The two extreme stances on Europe are equally wrong. UKIP would say “get out now, and hang the consequences”.

The Liberal Democrats, typified by some rather odd comments by their Parliamentary candidate in the Gazette letters page last week, would stay in Europe at any price.

There are many possible opinions on Europe. Mine is that we should be in a free-trade area allowing local businesses to buy and sell goods free of import/export tariffs; but that the vast growth of unelected bureaucracy from Brussels governing our every move is in no-one’s interests. Our government and Parliament should be in Westminster.

Is it not right that we should give the people their say over it in a referendum?

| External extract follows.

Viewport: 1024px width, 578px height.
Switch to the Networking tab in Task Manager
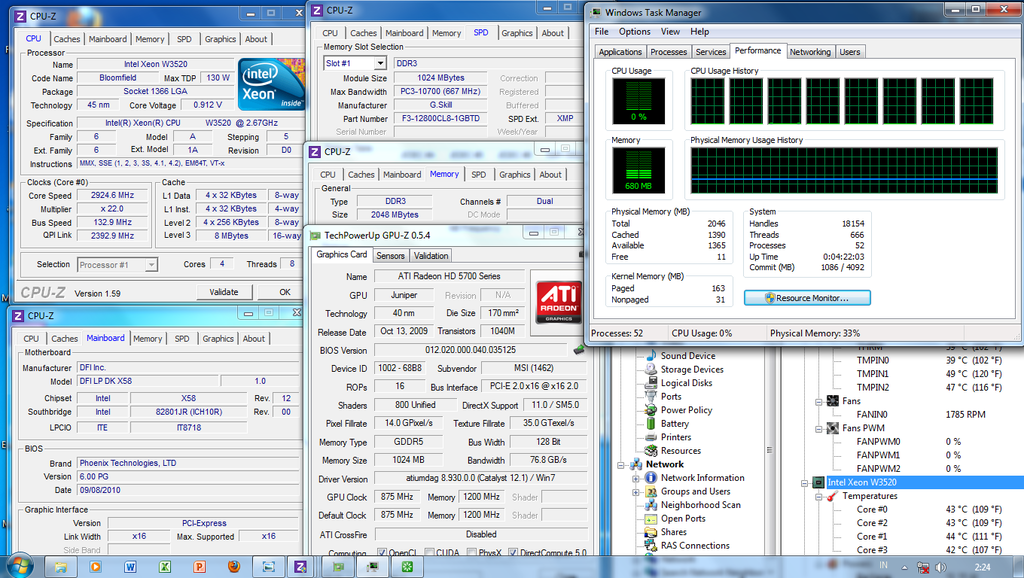click(810, 51)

That is exactly what the Conservatives were trying to write into the law of the land, were it not for the fact that the Lib Dems and Labour blocked it in the House of Lords.

Why are they so opposed to letting the people decide?

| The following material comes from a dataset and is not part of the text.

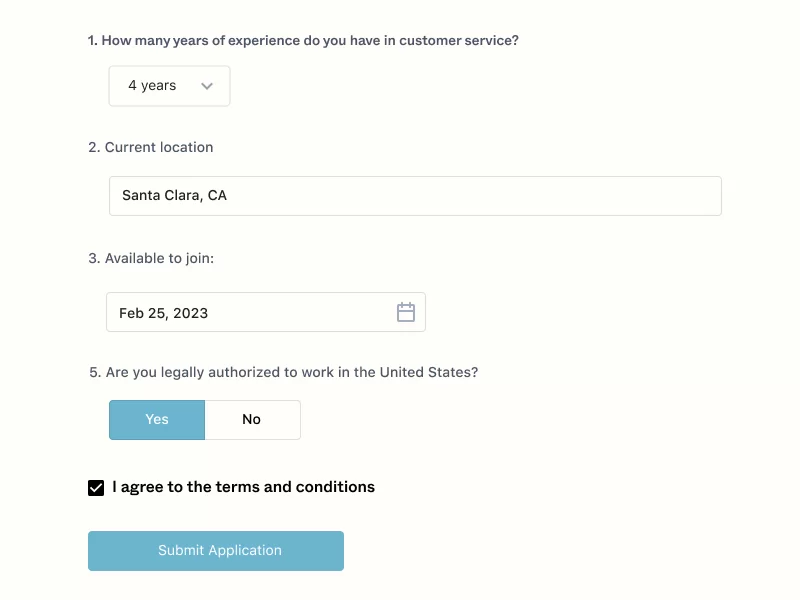The width and height of the screenshot is (800, 600).
Task: Uncheck the terms and conditions checkbox
Action: (96, 488)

We need to enter into a renegotiation of the EU Treaties clawing back so many powers over law and order, business, foreign affairs and defence, the environment, working practices, social security measures and so much other sovereignty which we have ceded to Brussels. Those are matters which should be properly decided by our elected representatives in Westminster.

France and Germany will be reluctant to agree to our demands. A tough negotiation needs a tough sanction behind it. Only if Mr Cameron can say to Angela Merkel when she visits London in a couple of weeks: “We need some big concessions; otherwise I fear that the people will vote to leave the EU in three years’ time” will he stand a chance of success. And he can only do that if he can promise the people a true referendum on our membership.

So I would say again to the Labour and Lib Dem candidates who plan to stand against me in the 2015 General Election: why did your parties block the EU Referendum Bill in the House of Lords last week? Are you personally in favour of an EU referendum or not?

Do not answer with cheap personal attacks accusing me of being ‘anti-European’, which I am not. The people will have an opportunity to express their opinion of your answer as soon as the European Parliamentary elections on May 22. Then next year I will fight the General Election on a pledge to allow an EU referendum in 2017. Will you?